EXTRACT PROVIDED START

Sometimes, financial matters get hard to manage. Whether it’s caused by an unexpected bill or a mistake while planning, running out of cash is nerve-wracking, particularly if you have no money for food until payday. Fortunately, there are usually a few options that can help you remain fed until your bank account balance looks a bit better. Here are some things you can do if you have no money for food until payday.
Take Stock of the Food You Do Have
Before you look at other solutions, spend a moment going through your fridge, freezer, and pantry to take stock of the food you currently have on hand. In some cases, you’ll have the makings for more meals than you’d expect, particularly if you look at the situation a bit creatively and with stretching it out in mind.
Pay particular attention to any grains or pasta you have available. Adding rice or pasta to dishes can help you get more mileage out of your other ingredients. Plus, they can help make sure you feel full when you’re done eating. For example, tossing some extra rice into a canned soup could turn one serving into two.
Additionally, rethink your typical meal composition. For example, if you usually eat meat as your protein, but you have beans on hand, beans can be used as a meat replacement for a while. Boiling some beans and seasoning them can help you get by, and they often pair well with a variety of basics, such as rice and many vegetables.

EXTRACT PROVIDED END
EXERCISE DATA START

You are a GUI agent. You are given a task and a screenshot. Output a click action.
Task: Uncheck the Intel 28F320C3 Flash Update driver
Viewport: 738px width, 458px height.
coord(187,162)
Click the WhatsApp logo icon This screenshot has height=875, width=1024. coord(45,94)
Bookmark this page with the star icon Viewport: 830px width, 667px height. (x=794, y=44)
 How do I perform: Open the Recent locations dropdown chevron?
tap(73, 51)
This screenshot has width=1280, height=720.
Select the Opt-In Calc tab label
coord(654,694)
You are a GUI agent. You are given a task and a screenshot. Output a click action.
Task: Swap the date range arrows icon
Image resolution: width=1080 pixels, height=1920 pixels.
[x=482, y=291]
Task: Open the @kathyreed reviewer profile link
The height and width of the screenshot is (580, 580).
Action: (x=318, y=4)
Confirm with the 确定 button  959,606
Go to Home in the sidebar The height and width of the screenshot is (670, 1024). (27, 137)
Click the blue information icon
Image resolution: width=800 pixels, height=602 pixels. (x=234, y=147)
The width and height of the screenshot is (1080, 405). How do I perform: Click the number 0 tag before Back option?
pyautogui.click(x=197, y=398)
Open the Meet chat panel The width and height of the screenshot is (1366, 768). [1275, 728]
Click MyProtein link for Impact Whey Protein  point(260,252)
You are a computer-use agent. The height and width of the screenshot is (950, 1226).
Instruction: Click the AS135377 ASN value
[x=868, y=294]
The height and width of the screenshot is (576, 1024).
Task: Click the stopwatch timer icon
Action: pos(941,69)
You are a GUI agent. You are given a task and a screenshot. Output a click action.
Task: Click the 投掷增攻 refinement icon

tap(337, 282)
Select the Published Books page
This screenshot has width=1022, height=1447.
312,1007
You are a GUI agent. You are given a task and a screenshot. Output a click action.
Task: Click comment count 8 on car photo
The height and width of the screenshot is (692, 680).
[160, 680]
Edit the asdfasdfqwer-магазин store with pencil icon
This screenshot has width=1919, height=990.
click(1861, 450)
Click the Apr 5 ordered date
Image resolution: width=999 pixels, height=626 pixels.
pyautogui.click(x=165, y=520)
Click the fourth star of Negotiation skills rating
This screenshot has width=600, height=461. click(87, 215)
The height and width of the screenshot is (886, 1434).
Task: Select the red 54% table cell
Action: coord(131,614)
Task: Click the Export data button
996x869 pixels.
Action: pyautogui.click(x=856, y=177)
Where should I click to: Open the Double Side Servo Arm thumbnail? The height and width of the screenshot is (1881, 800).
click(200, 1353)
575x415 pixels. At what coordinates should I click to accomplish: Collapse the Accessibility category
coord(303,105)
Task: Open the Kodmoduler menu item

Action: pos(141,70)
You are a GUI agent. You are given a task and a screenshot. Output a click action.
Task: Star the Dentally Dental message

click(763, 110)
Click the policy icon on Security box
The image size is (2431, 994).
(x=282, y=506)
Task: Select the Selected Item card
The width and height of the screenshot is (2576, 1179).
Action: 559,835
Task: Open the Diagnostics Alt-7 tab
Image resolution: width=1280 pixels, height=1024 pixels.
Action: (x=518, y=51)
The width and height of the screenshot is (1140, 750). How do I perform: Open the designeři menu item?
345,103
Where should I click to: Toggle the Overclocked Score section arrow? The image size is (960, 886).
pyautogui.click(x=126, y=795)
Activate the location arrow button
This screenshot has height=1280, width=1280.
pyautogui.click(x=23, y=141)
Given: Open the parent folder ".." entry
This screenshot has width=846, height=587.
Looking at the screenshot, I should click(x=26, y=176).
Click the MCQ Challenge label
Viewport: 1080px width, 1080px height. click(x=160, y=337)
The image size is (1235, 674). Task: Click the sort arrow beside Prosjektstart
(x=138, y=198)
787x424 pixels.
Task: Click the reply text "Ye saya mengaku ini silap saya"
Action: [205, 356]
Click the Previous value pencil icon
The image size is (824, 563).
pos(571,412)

EXERCISE DATA END

▸ **ACTIVITIES**
#1 In the text on having no money for food until payday, what result could come from adding extra rice to a canned soup?
#2 Extend the text on having no money for food until payday, beginning directly after its final sentence.

▸ **ANSWERS TO THE EXERCISE**
#1 It could turn one serving into two.

#2
The goal here is to figure out how many meals you actually have in your home currently. While some of them may not be what you’d choose normally, it could mean having enough to eat to cover you until payday without any further action.
Check Out Your Nearest Food Bank
Practically every city or county has a food bank that’s available to residents. In most cases, the rules of using one for food are relatively straightforward. Many require little more than proof that you reside in the area. As a result, you might be able to take advantage of what it offers by simply heading to the location on days it’s providing food with a photo ID and utility bill in hand to prove residency in the city or county.
Usually, you can learn about nearby food banks by performing a search online. Once you find the website, you can see which days the food bank hands out food and what you need to do to use the service.
In most cases, it’s best to arrive before the food bank opens in the morning on a day you’re eligible to receive items. That usually increases your odds of getting products that are only available in limited quantities. Precisely how early you should get there may depend on the size of the food bank and the number of visitors it usually has on those days. If you’re not sure when to arrive, aiming for an hour before opening isn’t a bad idea.
It’s critical to keep in mind that what you receive through a food bank will vary, as it’s highly dependent on what’s recently been donated to the organization. However, most food bank trips will help you cover a variety of basics, particularly pantry staples like rice and bread.
Also, if you’re eligible to use more than one food bank, plan to do so. What’s available at each one can vary, so checking out a few food banks could help you get items that aren’t broadly available.
Contact Your Local Social Services Department
Depending on your situation, you may be eligible for a variety of assistance programs, including some that give your resources to buy food. For example, you might qualify for the Supplemental Nutrition Assistance Program (SNAP).
While your application usually isn’t reviewed immediately, households in dire financial conditions may qualify for expedited processing. That could turn a 30-day wait into a seven-day one, which could make a considerable difference if payday isn’t coming for a while.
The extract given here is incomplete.